Improving wide area network (WAN) performance requires centralized views from branch office network monitoring tools. See part 1 of this article to learn about NetScout's branch office network monitoring probe in Cisco's ISR, or continue reading below to learn about other branch office network monitoring options.
Some enterprises have tried to gain visibility into branch office network performance by turning on Netflow, Sflow or some other kind of flow-based monitoring technology in the branch routers and feeding that information into a centralized monitoring tool, according to Jim Frey, research director at Enterprise Management Associates.

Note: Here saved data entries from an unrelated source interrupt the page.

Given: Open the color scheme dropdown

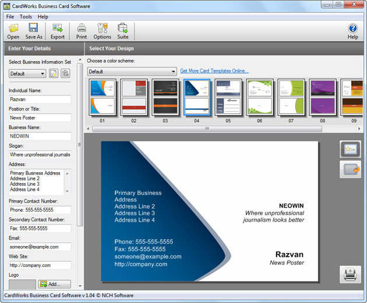Looking at the screenshot, I should click(132, 72).
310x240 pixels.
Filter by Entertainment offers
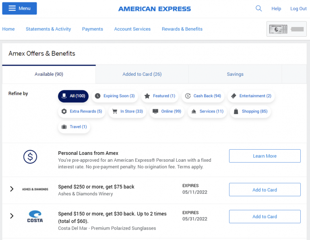[251, 96]
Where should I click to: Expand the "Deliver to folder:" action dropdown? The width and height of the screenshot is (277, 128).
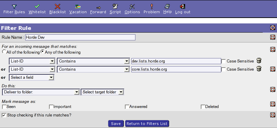(40, 92)
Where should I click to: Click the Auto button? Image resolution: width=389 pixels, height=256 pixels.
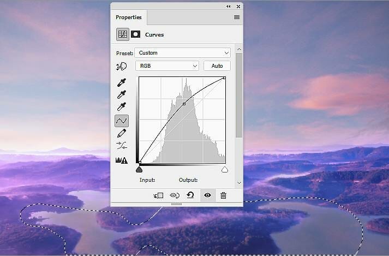click(217, 66)
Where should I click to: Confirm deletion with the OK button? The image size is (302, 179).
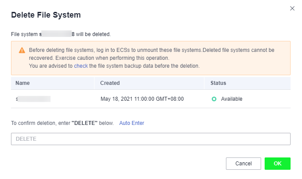point(277,164)
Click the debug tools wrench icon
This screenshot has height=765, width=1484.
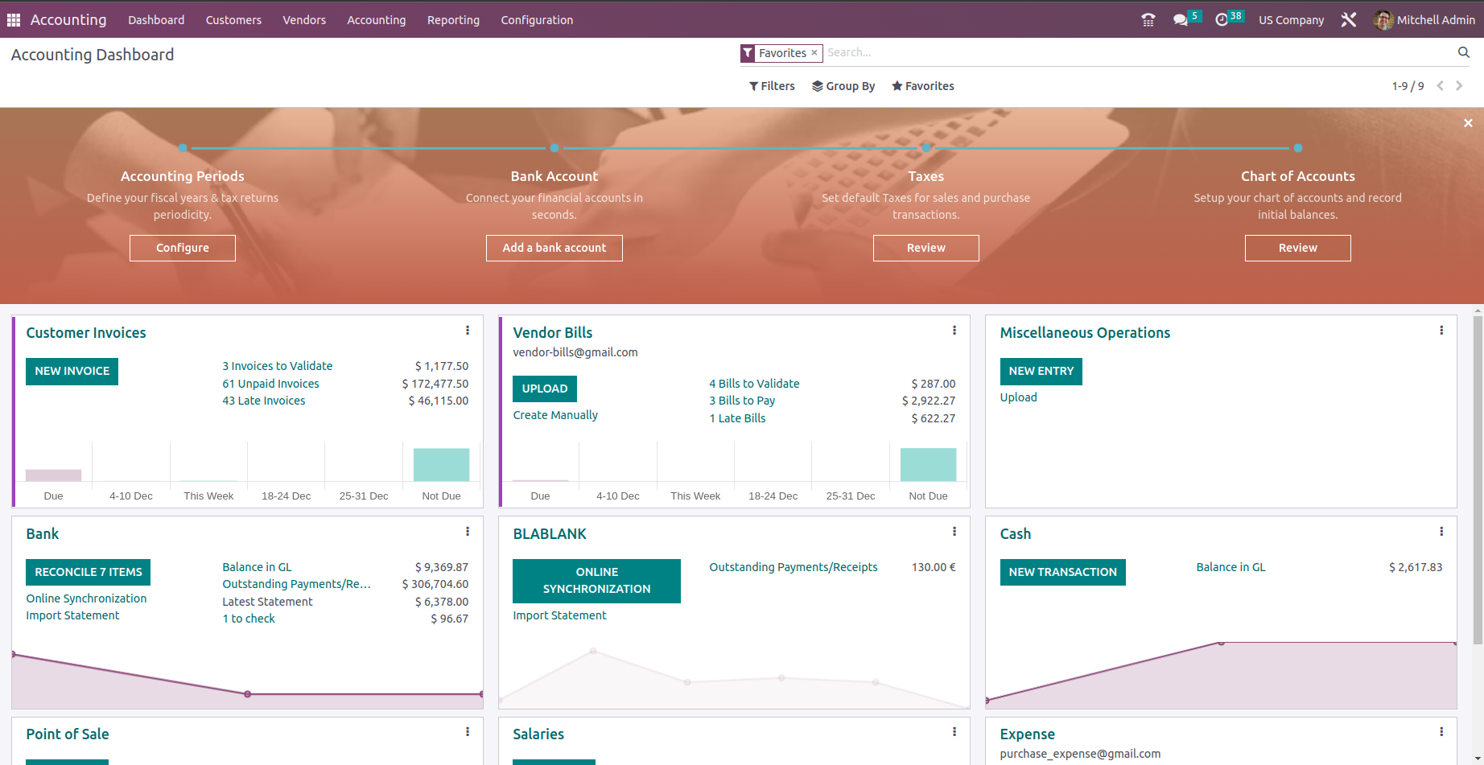[x=1349, y=20]
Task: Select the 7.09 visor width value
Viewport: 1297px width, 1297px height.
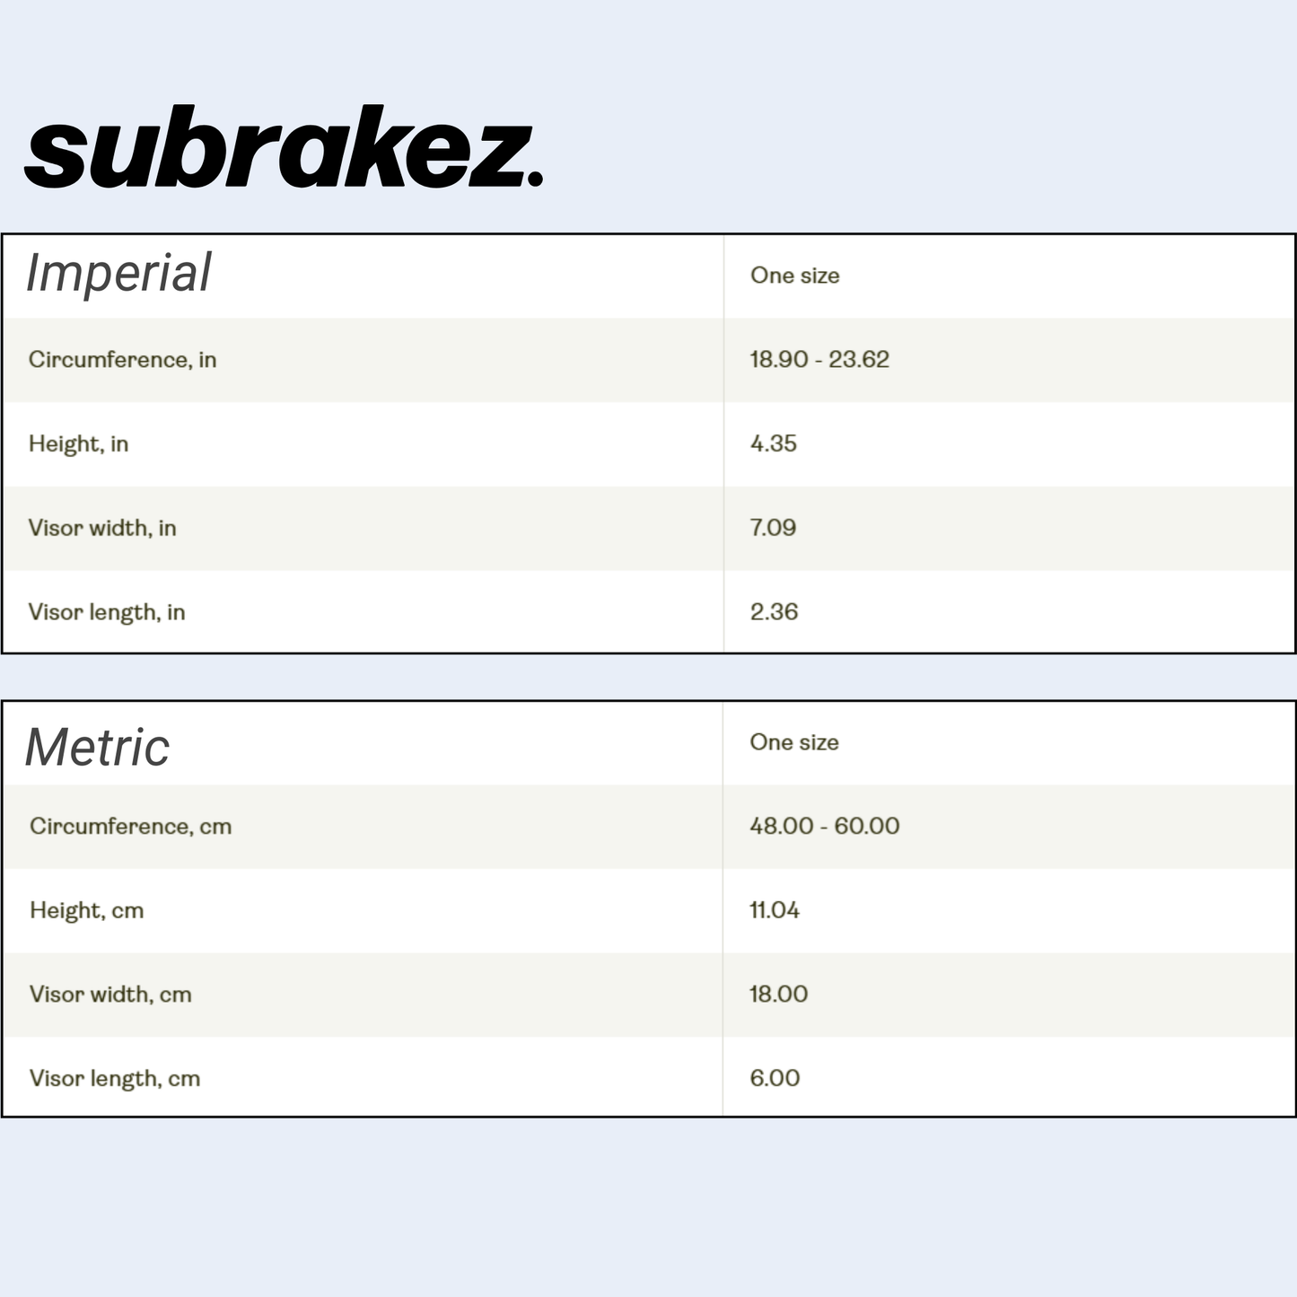Action: [773, 528]
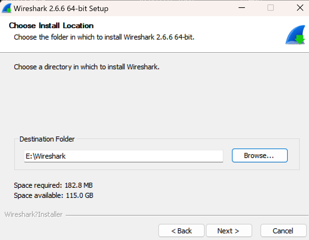Proceed with the Next button
The width and height of the screenshot is (309, 240).
pos(229,231)
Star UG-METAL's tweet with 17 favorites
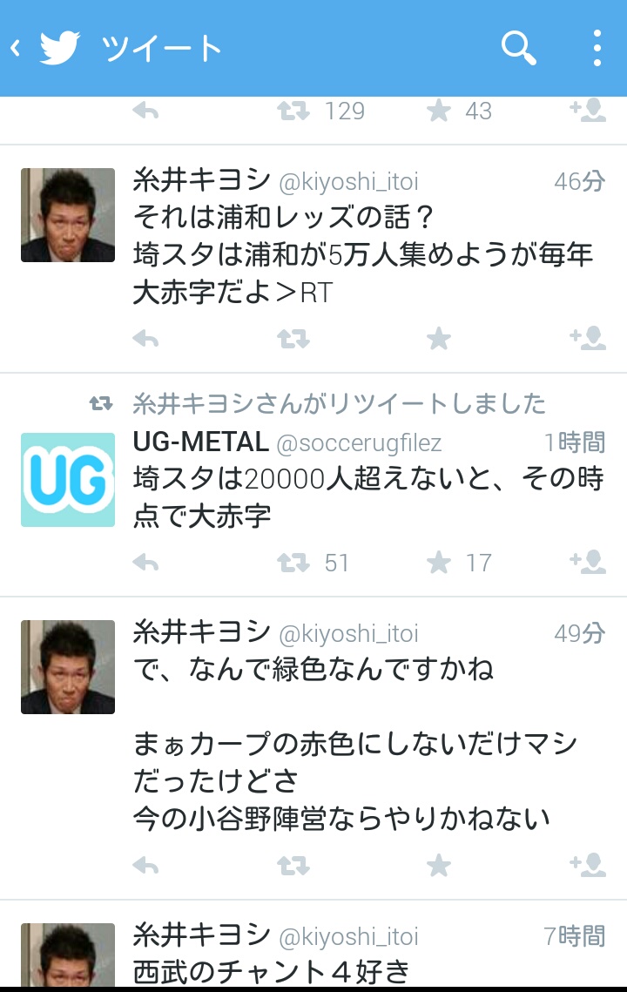This screenshot has height=992, width=627. click(x=438, y=562)
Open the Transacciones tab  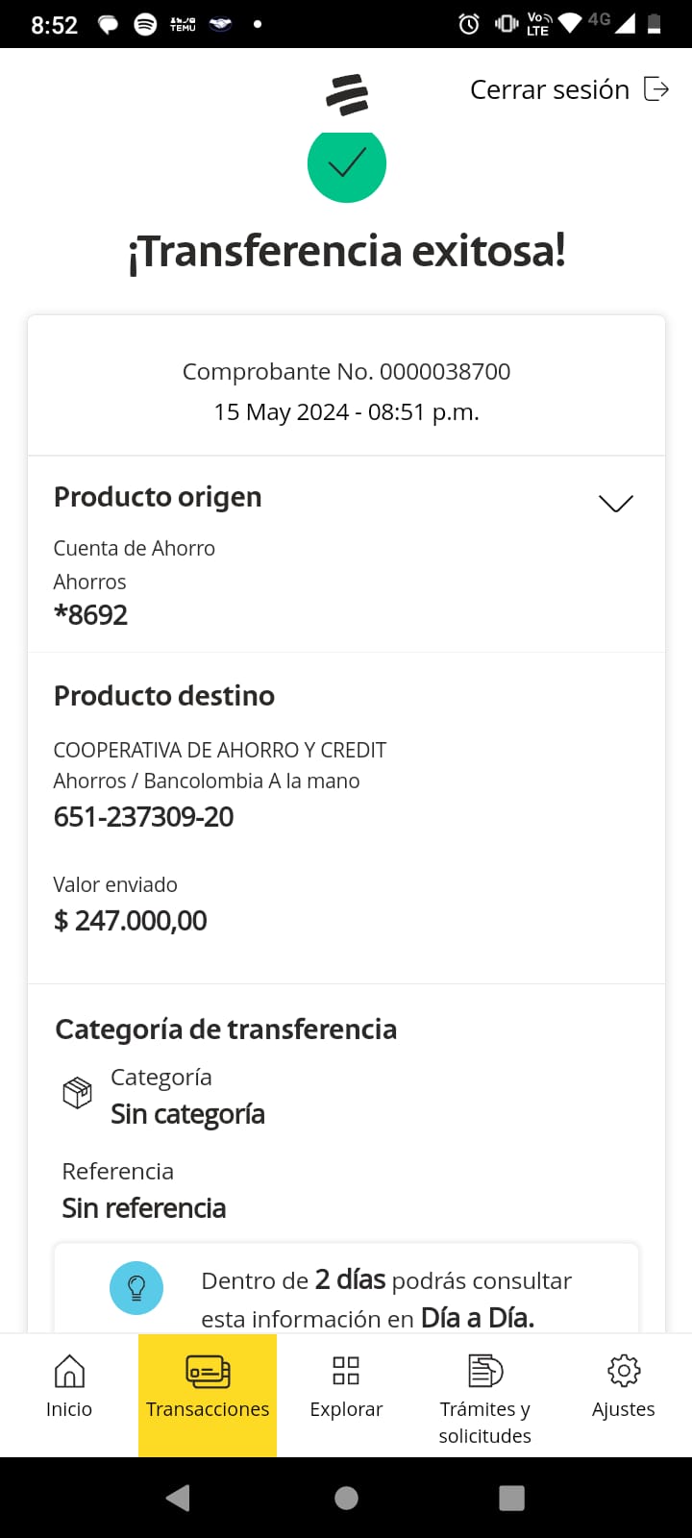tap(208, 1394)
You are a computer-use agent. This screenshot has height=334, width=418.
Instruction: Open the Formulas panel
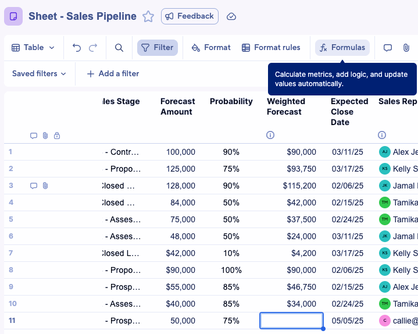[342, 48]
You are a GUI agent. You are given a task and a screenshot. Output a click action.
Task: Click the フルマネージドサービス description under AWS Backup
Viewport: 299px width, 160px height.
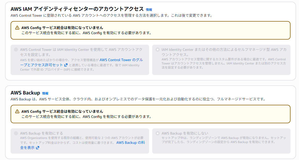coord(138,99)
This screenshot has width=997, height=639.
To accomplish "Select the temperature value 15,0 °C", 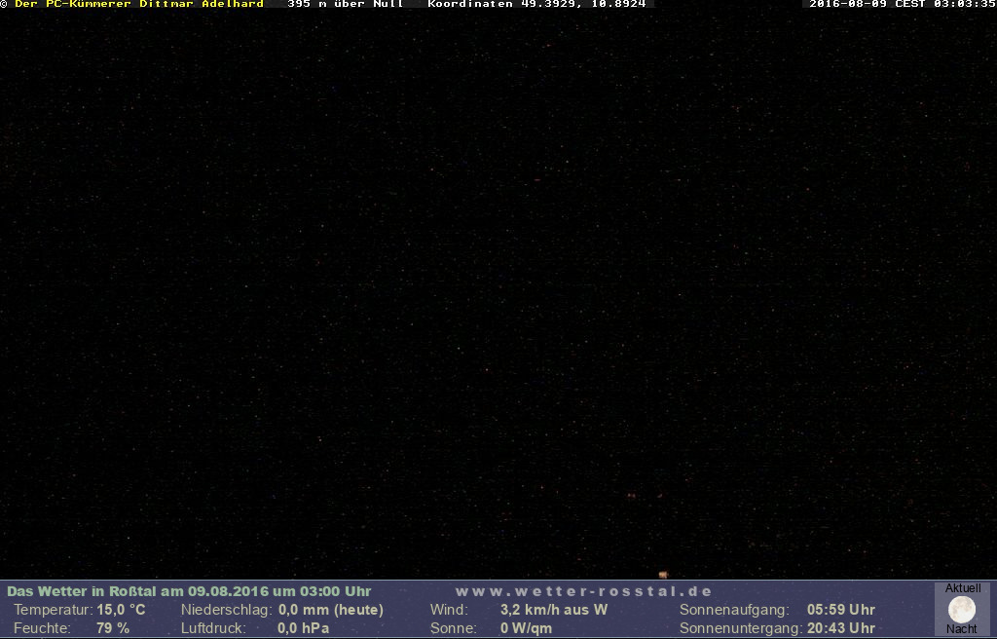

"This gives you some information, but it doesn't give you the same depth of information as a [packet-based view]," he said.
Turning on something like Netflow in a branch office network router can also affect router performance, according to NetScout vice president of marketing Steve Shalita.
Application performance monitoring vendor Opnet has partnered with WAN optimization vendor Riverbed Technology in a fashion similar to the NetScout and Cisco collaboration. Opnet's ACE Live performance monitoring product can run locally on the Riverbed Services Platform (RSP), a VMware-powered virtual partition on Riverbed's Steelhead WAN optimization appliance that serves as an alternative to the ISR service module. With the Opnet product running locally on the Steelhead, the virtual instance of ACE Liveit can then send detailed WAN performance information to a centralized monitoring console at the corporate headquarters.
The value of a centralized view of branch office network monitoring
Frey said a seamless and centralized view of how the network is performing, from the data center to the branch office network user, is critical for a number of reasons. A WAN manager could solve branch office network problems on the fly by using some local, disconnected network management tool or by logging into the router remotely and checking the logs. He could also send someone to the location with a packet sniffer to figure out the problem. But these approaches are time-consuming and don't fit into a seamless and integrated network management approach.
"It really comes down to how quickly you can figure things out when they break and what you are willing to risk in terms of mean time to repair. Also, a lot of the focus is moving away from simple break-fix and more toward predictable, reliable performance, which is much more proactive and requires you to do sustained monitoring and trending analysis," Frey said. "That can only happen when you're bringing data in from the same sort of ongoing performance measurement points back into the main system so you can apply some sort of trending analysis. If you only have a disconnected network monitoring element that you can't pull up in the context of the rest of the system, you're not going to have that ability to analyze performance trends."
Centralized branch office network monitoring with good trending analysis capabilities is also critical because break-fix issues aren't so much the focus for enterprises anymore, Frey said.
"The big problem out there isn't, 'Is my application available?' It's, 'Why is it slow?'" he said. "There are a lot of reasons why that could be the case."
Frey said enterprises struggle with determining whether slow application performance is unique to one branch or part of a bigger problem. With local branch office network monitoring probes embedded in platforms like the ISR or Riverbed's Steelhead, enterprises can pinpoint the problem much more quickly.